A few months ago I was working on learning more about wireless security and I found that MacOS just wasn’t cutting it compared to how all of the tools worked in Linux. As one of my co-workers pointed out, there was always the option of an external USB antenna and mapping that through to Linux VM. However, I really wanted to refresh myself on Linux more deeply and I knew a VM wasn’t going to do that. Also, I didn’t own a laptop, and the idea of picking one up that didn’t include the “Apple Tax” was pretty appealing.

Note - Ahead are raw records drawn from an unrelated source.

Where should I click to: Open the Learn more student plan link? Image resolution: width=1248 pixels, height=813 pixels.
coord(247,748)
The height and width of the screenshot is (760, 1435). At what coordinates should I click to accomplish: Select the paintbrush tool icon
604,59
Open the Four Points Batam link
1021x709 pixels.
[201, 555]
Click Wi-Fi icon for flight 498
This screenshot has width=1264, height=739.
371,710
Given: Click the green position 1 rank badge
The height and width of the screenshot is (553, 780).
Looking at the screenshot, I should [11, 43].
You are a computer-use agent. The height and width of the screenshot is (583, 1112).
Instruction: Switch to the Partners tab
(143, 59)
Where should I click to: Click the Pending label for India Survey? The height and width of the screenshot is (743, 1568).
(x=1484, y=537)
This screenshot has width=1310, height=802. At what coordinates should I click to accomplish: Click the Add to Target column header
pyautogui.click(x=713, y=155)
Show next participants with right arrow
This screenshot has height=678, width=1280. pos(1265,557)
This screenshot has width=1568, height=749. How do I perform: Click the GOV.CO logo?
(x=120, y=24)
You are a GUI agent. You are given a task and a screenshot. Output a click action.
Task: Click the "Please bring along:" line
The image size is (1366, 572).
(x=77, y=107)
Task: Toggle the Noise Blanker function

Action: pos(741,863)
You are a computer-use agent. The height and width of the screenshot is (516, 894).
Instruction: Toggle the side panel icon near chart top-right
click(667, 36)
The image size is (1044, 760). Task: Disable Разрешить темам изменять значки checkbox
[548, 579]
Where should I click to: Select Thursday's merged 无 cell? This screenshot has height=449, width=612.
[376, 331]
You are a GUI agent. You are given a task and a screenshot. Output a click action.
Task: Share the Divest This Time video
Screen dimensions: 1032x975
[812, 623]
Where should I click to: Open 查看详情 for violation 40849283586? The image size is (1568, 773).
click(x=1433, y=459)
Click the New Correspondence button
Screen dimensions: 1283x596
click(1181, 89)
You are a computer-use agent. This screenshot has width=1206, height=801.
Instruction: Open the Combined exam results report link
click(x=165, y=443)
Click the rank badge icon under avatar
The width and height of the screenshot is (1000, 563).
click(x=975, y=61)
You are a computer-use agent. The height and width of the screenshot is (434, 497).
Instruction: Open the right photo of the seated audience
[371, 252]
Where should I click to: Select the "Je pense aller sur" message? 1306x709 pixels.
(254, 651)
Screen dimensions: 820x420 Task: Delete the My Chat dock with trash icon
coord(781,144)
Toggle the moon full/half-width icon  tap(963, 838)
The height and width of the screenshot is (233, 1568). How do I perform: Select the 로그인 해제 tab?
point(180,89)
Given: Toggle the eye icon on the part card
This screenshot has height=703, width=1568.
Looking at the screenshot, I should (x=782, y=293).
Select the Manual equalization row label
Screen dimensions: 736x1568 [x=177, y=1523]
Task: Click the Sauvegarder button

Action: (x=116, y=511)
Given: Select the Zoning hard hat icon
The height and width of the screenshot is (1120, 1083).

So I went out and bought an ASUS Zenbook UX305FA (I paid $690), and I’ve been very happy with it. After quite a bit of playing, I’ve finalized on Fedora as my desktop distribution of choice and GNOME 3 as my desktop environment. I’ve setup a separate VM with only a browser (fedora minimal install+x11+openbox), which virtualbox displays pretty nicely with seamless mode.
Overall it works pretty well.
Honestly, as I’ve configured things in GNOME recently, it is not only stalled on features from the ’90s, but it has managed to become more difficult to configure. Now of course, I know it really hasn’t stalled on features, but take the basic configurability of the environment from a user perspective and it really feels like it.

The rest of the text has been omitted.